#### Task objective:
An identical copy of the listing below is all the answer should contain.
*** Opening Source data ***
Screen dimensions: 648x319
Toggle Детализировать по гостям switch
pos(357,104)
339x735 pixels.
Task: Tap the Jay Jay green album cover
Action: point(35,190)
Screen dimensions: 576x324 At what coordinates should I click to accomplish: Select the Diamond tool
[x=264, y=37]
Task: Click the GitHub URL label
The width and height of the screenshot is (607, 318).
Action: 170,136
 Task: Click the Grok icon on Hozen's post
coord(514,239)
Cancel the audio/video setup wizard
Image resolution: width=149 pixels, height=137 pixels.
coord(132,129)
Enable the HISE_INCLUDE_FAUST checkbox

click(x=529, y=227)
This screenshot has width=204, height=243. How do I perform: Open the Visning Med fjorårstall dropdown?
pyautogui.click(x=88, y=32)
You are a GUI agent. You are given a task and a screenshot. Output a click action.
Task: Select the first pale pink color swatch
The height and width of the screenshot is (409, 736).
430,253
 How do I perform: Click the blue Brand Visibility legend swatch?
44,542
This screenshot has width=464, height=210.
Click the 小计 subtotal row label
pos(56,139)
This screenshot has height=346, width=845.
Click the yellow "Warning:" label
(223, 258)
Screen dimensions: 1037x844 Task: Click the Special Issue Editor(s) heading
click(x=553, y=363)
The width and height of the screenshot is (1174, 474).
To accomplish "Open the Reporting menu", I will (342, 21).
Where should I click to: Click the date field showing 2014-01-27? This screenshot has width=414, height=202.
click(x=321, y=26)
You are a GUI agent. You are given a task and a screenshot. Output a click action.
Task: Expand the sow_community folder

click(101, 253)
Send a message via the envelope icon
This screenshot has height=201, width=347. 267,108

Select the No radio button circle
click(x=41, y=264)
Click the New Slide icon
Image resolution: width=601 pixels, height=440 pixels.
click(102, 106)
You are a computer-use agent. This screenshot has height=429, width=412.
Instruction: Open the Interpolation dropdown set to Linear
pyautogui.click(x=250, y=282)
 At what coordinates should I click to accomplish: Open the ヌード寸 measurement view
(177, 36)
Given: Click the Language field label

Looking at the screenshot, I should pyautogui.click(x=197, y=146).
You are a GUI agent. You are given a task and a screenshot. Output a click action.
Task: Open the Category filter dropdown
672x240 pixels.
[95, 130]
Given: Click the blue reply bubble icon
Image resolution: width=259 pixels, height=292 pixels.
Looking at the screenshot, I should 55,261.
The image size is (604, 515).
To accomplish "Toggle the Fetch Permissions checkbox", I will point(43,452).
*** Closing Source data ***
#### Result for this task:
Screen dimensions: 648x319
Toggle Детализировать по гостям switch
pos(357,104)
339x735 pixels.
Task: Tap the Jay Jay green album cover
Action: point(35,190)
Screen dimensions: 576x324 At what coordinates should I click to accomplish: Select the Diamond tool
[x=264, y=37]
Task: Click the GitHub URL label
The width and height of the screenshot is (607, 318).
Action: 170,136
 Task: Click the Grok icon on Hozen's post
coord(514,239)
Cancel the audio/video setup wizard
Image resolution: width=149 pixels, height=137 pixels.
coord(132,129)
Enable the HISE_INCLUDE_FAUST checkbox

click(x=529, y=227)
This screenshot has width=204, height=243. How do I perform: Open the Visning Med fjorårstall dropdown?
pyautogui.click(x=88, y=32)
You are a GUI agent. You are given a task and a screenshot. Output a click action.
Task: Select the first pale pink color swatch
The height and width of the screenshot is (409, 736).
430,253
 How do I perform: Click the blue Brand Visibility legend swatch?
44,542
This screenshot has width=464, height=210.
Click the 小计 subtotal row label
pos(56,139)
This screenshot has height=346, width=845.
Click the yellow "Warning:" label
(223, 258)
Screen dimensions: 1037x844 Task: Click the Special Issue Editor(s) heading
click(x=553, y=363)
The width and height of the screenshot is (1174, 474).
To accomplish "Open the Reporting menu", I will (342, 21).
Where should I click to: Click the date field showing 2014-01-27? This screenshot has width=414, height=202.
click(x=321, y=26)
You are a GUI agent. You are given a task and a screenshot. Output a click action.
Task: Expand the sow_community folder

click(101, 253)
Send a message via the envelope icon
This screenshot has height=201, width=347. 267,108

Select the No radio button circle
click(x=41, y=264)
Click the New Slide icon
Image resolution: width=601 pixels, height=440 pixels.
click(102, 106)
You are a computer-use agent. This screenshot has height=429, width=412.
Instruction: Open the Interpolation dropdown set to Linear
pyautogui.click(x=250, y=282)
 At what coordinates should I click to accomplish: Open the ヌード寸 measurement view
(177, 36)
Given: Click the Language field label

Looking at the screenshot, I should pyautogui.click(x=197, y=146).
You are a GUI agent. You are given a task and a screenshot. Output a click action.
Task: Open the Category filter dropdown
672x240 pixels.
[95, 130]
Given: Click the blue reply bubble icon
Image resolution: width=259 pixels, height=292 pixels.
Looking at the screenshot, I should 55,261.
The image size is (604, 515).
To accomplish "Toggle the Fetch Permissions checkbox", I will point(43,452).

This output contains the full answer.